I will send a picture of my working out.

8. anonymous

sorry [{-(k+2)}^2-4*1*4]

9. anonymous

10. anonymous

So after k^2>-4k-12 I didn't know what to do

11. hartnn

oh yeah, $$(k+2)^2 -16 > 0 \\ (k+2)^2 >16$$ keep this as is and take square root on both sides...

12. anonymous

$\left( k+2 \right)^2>4^2,\left| k+2 \right|>4,k+2<-4,k<-6~or~k+2>4,k>2$

13. anonymous

Oh I see!

14. anonymous

Ok I am getting the right numbers now (2 and -6) but the symbols are wrong. I got k>2 and k>-6 but it actually k>2 and k<-6

15. hartnn

|k+2| > 4 k+2 > 4 or k+2 < -4

16. hartnn

it like if |a| >b then a >b or a < -b

17. anonymous

So the symbols switch when you take the square root of everything?
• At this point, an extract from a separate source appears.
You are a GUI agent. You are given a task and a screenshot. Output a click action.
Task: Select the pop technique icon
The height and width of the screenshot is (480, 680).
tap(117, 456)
Depending on if you are working with the positive or negative?

18. hartnn

symbols switch when you multiply a negative on both sides

19. hartnn

in case of |a| > b |dw:1442155794098:dw|

20. anonymous

Ok, I think I understand now. Thank you very much! Your explanations really helped me!